De verordening is met name gebaseerd op artikel 122, eerste lid, van het Verdrag betreffende de Werking van de Europese Unie (hierna: VWEU). Artikel 122, eerste lid, VWEU bepaalt dat onverminderd de overige procedures waarin de Verdragen voorzien, de Raad op voorstel van de Commissie in een geest van solidariteit tussen de lidstaten bij besluit de voor de economische situatie passende maatregelen kan vaststellen, met name indien zich bij de voorziening van bepaalde producten, in het bijzonder op energiegebied, ernstige moeilijkheden voordoen. De grondslag van de verordening is daarmee dus ook bijzonder, omdat hij is voorbehouden voor specifieke situaties die op korte termijn om Europees optreden vragen. De kans dat deze situatie zich op korte termijn weer zal voordoen lijkt niet groot. Een Europees instrument dat zich richt op het beperken van hoge energieprijzen zou dan ook bij normalere marktomstandigheden worden gebaseerd op een andere grondslag, bijvoorbeeld artikel 194 VWEU of artikel 113 VWEU.

De leden van de VVD-fractie hebben begrip voor de uitzonderlijke omstandigheden waaronder deze wet tot stand is gekomen. Het wetsvoorstel geeft uitvoering aan de Europese verordening betreffende een noodinterventie in verband met de hoge energieprijzen. De uitvoerbaarheid van de verordening bleek voor Nederland complex. Deze leden zijn benieuwd welke lessen worden getrokken uit dit traject voor volgende crises. Hoe wordt er daarnaast voor gezorgd dat tijdens een volgende crisis gebruik wordt gemaakt van de lessen die nu geleerd zijn?

De verordening is zeer snel tot stand gekomen met weinig tijd tussen het voorstel van de Europese Commissie van 14 september 2022 en publicatie van de verordening op 7 oktober 2022. Dit had te maken met de energiecrisis die het rechtvaardigde noodmaatregelen te nemen (op basis van artikel 122 VWEU). Een belangrijke les is ten eerste dat de EU snel noodmaatregelen kan nemen, maar hierbij wel compromissen sluit die mogelijk niet voor elke lidstaat even goed uitvoerbaar zijn. Een andere belangrijke les is dat Nederland, en de EU, afhankelijkheden op het gebied van energie zo veel mogelijk wil beperken ter voorkoming van dergelijke crises.

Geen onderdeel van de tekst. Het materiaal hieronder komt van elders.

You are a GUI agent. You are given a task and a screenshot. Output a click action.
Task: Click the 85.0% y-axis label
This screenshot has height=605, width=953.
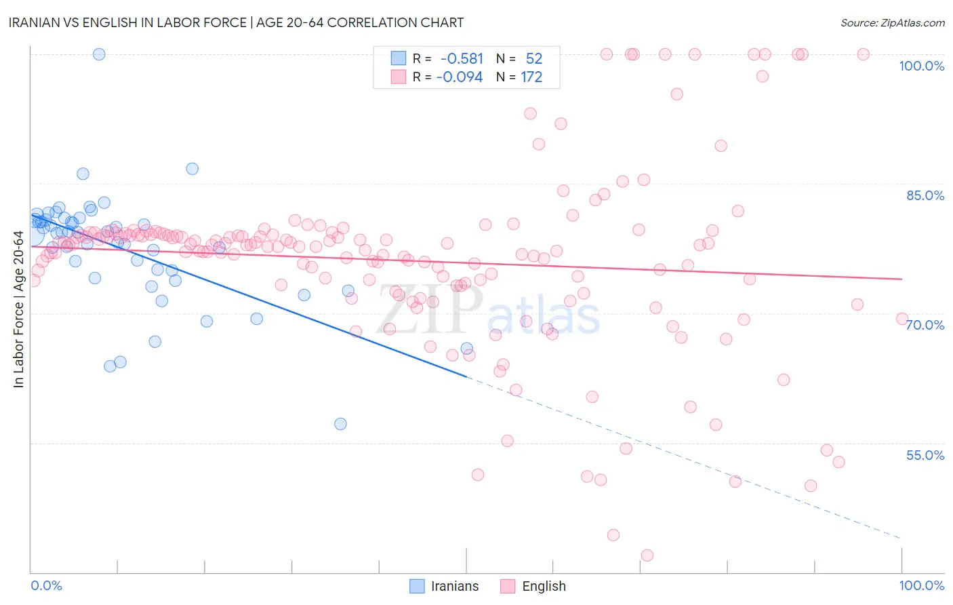pyautogui.click(x=925, y=195)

Het kabinet heeft op een voor Nederland werkbare invulling van de voorgestelde maatregelen ingezet met maximale nationale ruimte voor de uitvoerbaarheid (zie Kamerstukken II, 2022/23, 29 023, nr. 346). Dankzij de SDE++ was al snel duidelijk dat de ondergrens voor een belastingplichtige productie-installatie hiervoor van groot belang is. De oorspronkelijk door de Europese Commissie voorgestelde ondergrens van 20 kW (circa 60 zonnepanelen) voldeed niet en zou ervoor zorgen dat er een groot aantal relatief kleine producenten onder de heffing zou komen te vallen. Nederland heeft zich dan ook ingezet voor een hogere ondergrens. De verordening biedt die ruimte ook en in het onderhavige wetsvoorstel is van die ruimte gebruikgemaakt. Een andere belangrijke les kwam naar voren door de internetconsultatie. Mede naar aanleiding van de internetconsultatie is een belangrijke aanpassing aan het wetsvoorstel gedaan. Er is een eenvoudigere methode toegevoegd om de marktinkomsten per maand te bepalen op basis van day-ahead-prijzen per uur die ook eenvoudig te controleren is. Deze methode wordt in het onderhavige wetsvoorstel ook als standaardmethode gehanteerd.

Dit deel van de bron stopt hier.